David Gokhshstein, founder of Gokhshtein Media, believes that memetic cryptocurrencies, such as Shiba Inu (SHIB), will eventually attract a new retail buyer to the market.
Cryptocurrency has experienced a serious decline this year. Since the rapid rise in 2021 reached the highest value, it has lost 200 million dollars. The history of cryptocurrency is often called "crypto winter" and "stock market bear market" by the investment community.
Because Bitcoin fell by nearly 71.51% from the record breaking "Crypto Winter" at this stage, a series of other loan currencies also fell sharply. At this stage, the valuation of the encryption market company is $936 billion, slightly higher than the level of nearly $830 billion achieved at the beginning of 2018 before the arrival of last winter.

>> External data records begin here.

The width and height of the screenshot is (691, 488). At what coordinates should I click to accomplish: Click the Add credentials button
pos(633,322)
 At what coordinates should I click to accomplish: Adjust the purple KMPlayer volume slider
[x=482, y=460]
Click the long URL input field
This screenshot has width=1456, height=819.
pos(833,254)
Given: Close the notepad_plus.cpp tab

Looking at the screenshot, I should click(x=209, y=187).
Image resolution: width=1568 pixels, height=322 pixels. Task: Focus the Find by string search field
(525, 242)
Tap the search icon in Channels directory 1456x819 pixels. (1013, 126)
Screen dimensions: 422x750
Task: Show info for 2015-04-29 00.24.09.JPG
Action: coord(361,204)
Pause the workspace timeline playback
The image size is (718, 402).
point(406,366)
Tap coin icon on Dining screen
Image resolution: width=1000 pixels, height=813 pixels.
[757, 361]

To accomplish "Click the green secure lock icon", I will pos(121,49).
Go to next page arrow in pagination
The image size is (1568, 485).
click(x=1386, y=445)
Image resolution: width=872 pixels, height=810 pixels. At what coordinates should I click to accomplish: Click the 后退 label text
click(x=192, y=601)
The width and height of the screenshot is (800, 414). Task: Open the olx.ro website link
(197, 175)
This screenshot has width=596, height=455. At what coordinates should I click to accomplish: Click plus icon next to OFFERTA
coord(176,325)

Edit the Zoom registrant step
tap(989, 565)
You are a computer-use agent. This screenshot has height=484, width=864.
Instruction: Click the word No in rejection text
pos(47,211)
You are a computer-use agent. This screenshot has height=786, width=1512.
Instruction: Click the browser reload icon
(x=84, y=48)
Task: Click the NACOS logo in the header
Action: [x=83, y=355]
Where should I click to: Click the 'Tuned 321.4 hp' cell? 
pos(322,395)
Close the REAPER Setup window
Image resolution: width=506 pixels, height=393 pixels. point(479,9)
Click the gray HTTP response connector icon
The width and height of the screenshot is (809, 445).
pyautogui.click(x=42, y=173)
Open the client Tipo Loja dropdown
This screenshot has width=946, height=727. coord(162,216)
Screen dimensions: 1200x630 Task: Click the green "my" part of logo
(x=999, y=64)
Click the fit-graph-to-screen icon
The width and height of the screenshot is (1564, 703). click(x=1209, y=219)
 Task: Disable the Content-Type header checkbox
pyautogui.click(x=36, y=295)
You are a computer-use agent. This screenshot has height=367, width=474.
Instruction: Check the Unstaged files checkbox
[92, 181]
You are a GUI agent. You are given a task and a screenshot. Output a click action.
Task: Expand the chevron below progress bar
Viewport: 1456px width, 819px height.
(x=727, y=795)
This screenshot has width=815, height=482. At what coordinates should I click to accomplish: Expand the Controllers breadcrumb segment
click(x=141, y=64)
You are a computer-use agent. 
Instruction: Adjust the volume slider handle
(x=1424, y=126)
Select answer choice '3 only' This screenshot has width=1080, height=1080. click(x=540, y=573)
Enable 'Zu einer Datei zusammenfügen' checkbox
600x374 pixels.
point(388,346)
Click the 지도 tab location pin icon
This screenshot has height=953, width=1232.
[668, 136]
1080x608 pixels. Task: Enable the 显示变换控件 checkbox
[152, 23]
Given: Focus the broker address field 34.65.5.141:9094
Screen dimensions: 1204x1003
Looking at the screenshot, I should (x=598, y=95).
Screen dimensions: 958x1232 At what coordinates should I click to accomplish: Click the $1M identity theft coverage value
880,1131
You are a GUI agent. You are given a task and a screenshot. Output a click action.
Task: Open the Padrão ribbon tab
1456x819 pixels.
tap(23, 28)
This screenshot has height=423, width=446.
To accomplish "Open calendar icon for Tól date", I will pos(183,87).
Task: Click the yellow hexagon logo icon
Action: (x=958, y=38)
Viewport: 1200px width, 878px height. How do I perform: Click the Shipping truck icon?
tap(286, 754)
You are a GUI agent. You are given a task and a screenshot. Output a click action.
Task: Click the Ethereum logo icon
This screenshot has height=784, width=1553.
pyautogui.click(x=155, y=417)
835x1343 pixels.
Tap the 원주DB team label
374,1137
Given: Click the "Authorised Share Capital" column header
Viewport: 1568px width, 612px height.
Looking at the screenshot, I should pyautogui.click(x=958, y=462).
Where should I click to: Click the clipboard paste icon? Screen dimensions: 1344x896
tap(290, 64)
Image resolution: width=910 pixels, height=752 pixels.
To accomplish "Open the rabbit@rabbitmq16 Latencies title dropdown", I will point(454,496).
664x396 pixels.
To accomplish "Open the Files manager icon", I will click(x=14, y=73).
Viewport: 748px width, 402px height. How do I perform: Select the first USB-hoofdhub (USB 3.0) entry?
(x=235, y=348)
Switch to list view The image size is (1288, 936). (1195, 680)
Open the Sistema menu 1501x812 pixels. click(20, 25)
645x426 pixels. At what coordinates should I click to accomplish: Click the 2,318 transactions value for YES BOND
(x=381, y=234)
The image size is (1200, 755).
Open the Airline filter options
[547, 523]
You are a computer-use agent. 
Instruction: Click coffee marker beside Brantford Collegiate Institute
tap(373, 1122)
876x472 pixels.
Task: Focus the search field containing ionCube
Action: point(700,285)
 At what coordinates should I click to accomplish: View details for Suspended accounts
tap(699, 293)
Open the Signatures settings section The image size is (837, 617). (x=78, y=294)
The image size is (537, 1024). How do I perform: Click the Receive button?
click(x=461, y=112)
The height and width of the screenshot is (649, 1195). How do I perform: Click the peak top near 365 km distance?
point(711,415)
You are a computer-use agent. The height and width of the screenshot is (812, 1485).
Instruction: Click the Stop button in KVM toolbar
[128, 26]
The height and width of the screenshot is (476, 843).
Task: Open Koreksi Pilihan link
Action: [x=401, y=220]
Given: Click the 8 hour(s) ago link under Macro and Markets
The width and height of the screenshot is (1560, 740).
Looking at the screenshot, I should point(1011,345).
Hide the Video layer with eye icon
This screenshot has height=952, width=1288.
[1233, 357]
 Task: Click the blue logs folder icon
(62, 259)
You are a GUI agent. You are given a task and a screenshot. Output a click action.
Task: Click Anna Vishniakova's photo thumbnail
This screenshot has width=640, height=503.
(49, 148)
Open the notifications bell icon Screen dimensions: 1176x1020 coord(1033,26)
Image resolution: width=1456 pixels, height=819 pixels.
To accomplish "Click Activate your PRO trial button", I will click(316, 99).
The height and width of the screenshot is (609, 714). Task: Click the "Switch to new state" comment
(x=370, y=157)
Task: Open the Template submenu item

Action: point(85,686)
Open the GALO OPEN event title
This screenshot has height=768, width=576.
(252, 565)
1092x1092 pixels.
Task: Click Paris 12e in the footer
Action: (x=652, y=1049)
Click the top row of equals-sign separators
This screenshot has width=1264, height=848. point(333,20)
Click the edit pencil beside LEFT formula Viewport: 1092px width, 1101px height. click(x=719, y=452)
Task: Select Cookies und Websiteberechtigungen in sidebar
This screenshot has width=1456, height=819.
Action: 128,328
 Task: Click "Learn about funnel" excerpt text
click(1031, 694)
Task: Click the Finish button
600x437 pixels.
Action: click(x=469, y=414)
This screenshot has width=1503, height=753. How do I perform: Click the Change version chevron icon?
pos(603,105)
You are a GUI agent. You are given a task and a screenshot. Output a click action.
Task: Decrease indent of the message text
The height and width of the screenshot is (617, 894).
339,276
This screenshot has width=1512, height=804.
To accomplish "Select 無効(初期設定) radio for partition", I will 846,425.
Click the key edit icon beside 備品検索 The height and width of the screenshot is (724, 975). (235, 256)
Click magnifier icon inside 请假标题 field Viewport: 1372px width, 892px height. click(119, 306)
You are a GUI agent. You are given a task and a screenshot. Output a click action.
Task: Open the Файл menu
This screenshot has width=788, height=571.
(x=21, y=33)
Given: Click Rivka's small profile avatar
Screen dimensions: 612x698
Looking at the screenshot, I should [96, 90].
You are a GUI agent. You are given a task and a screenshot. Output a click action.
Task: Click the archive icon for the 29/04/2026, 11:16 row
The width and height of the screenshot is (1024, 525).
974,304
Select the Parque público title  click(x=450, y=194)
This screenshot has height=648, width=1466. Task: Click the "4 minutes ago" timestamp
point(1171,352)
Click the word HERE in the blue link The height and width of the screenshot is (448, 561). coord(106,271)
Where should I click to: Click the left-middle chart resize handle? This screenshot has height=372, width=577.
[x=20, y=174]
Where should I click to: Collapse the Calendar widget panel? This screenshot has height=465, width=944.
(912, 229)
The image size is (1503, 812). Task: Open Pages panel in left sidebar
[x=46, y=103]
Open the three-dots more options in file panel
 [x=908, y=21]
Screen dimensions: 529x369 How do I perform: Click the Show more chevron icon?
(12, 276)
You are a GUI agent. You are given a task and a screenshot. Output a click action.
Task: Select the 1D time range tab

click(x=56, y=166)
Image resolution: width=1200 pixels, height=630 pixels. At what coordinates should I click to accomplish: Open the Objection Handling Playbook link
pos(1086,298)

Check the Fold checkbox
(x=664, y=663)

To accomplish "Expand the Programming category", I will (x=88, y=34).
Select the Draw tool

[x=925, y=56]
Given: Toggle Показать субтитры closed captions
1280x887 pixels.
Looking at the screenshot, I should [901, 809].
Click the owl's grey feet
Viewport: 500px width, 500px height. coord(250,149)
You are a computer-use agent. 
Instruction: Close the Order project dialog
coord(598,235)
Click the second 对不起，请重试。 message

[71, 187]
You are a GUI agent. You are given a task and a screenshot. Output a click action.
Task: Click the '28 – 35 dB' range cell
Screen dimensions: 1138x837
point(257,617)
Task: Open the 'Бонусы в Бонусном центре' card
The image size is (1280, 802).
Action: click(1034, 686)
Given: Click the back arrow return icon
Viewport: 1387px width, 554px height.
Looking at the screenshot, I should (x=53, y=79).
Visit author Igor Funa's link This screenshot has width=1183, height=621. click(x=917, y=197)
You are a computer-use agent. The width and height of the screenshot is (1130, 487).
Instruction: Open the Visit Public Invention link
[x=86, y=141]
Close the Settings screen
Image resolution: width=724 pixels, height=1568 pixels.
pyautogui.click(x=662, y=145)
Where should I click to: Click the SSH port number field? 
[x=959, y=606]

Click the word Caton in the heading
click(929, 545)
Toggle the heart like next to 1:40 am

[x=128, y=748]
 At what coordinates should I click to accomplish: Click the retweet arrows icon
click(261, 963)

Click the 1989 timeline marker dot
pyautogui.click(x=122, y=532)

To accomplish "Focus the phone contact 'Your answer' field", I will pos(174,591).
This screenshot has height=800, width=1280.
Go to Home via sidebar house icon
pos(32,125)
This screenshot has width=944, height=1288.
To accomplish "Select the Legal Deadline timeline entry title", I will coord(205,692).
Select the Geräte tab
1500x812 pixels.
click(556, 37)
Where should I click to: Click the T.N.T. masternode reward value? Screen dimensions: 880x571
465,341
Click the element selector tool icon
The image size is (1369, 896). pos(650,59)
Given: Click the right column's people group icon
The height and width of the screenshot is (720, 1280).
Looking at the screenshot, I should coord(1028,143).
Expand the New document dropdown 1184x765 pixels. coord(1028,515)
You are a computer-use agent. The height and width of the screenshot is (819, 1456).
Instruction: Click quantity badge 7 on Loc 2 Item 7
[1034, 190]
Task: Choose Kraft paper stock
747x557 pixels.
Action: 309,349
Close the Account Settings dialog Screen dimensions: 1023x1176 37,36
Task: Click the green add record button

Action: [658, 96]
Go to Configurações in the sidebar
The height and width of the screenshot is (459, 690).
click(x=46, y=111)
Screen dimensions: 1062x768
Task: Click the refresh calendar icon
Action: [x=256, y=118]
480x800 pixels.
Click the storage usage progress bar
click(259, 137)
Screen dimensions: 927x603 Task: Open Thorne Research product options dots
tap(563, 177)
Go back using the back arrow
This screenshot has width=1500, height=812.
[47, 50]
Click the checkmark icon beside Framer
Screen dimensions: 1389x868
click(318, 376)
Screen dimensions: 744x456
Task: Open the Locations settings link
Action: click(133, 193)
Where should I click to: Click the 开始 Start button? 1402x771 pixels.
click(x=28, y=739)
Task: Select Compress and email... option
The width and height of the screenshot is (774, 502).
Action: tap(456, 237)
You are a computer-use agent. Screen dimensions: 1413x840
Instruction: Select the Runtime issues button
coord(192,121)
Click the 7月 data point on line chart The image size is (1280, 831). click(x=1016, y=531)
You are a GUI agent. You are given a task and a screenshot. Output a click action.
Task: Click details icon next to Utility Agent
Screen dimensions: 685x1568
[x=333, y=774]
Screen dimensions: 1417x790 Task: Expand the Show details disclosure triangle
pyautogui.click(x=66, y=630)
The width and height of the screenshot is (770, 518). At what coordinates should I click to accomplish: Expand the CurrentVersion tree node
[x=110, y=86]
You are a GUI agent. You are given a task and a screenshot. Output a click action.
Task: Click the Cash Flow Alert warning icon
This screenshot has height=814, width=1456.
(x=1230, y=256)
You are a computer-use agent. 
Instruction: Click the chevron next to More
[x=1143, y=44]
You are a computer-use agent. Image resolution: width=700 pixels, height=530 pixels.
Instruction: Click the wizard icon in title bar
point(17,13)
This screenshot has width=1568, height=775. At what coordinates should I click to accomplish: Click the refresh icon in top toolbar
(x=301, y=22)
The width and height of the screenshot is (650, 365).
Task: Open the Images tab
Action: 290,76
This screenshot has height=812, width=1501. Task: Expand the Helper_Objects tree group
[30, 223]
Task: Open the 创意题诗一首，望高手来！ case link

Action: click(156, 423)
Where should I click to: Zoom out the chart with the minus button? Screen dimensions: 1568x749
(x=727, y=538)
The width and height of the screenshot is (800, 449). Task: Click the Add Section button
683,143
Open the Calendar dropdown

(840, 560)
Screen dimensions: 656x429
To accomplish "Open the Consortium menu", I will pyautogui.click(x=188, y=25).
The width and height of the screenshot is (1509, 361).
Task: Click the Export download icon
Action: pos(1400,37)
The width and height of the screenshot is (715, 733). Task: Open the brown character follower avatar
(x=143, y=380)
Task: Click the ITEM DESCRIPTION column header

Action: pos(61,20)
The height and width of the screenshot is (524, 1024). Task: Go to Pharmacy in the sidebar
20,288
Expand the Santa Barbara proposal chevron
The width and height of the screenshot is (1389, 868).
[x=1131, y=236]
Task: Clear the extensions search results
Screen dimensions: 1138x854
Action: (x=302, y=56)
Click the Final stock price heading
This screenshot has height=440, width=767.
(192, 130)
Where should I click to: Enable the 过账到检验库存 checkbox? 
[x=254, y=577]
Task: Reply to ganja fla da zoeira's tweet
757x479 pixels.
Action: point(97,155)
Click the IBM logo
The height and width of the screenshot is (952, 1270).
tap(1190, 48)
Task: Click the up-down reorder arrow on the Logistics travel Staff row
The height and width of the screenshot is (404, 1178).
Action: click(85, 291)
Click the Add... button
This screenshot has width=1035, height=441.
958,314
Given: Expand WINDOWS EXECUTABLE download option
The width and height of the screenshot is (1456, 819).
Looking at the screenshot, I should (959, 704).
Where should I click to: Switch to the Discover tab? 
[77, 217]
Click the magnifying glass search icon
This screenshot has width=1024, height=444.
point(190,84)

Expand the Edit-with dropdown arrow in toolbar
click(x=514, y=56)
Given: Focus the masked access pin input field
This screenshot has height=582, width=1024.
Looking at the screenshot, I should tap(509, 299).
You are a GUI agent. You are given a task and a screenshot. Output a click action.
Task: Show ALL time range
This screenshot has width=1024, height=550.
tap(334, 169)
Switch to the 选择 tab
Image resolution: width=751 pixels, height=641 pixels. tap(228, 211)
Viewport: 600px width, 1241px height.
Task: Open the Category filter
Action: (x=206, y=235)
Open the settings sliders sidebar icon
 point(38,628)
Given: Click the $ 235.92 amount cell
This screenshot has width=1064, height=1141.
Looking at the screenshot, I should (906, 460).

Because the crypto sales market is still in trouble, a new buyer is needed. Gokhstein believes that because the company's valuation is cheap, the meme cryptocurrency may eventually lead to a new retail buyer entering the market. He cited such an objective fact, that is, crypto "nomies" or beginners, because the company's valuation is too high, usually fear the price of bitcoin and Ethereum, so they want to enter the "next" the first mock examination cryptocurrency.
Although Bitcoin and Ether have fallen sharply from their highest levels in history, their values are $19490 and $1318, respectively. Compared with key cryptocurrencies, meme cryptocurrencies are relatively cost-effective, and most of them cost less than 1p.
At the time of issuance, the transaction price of Shiba Inu was US $0.00001, which also brought a good opportunity for buyers to accumulate millions, billions and even trillions of dollars of huge assets.
It is reported that Gokhshtein recognized in his recent tweet that he would probably do his best on SHIB as soon as possible. The login password influencer also stressed that he still had bags of Dogecoin, waiting for the price to rise in a hyperbolic form. According to recent articles, Gokhshtein also likes XRP and Bitcoin.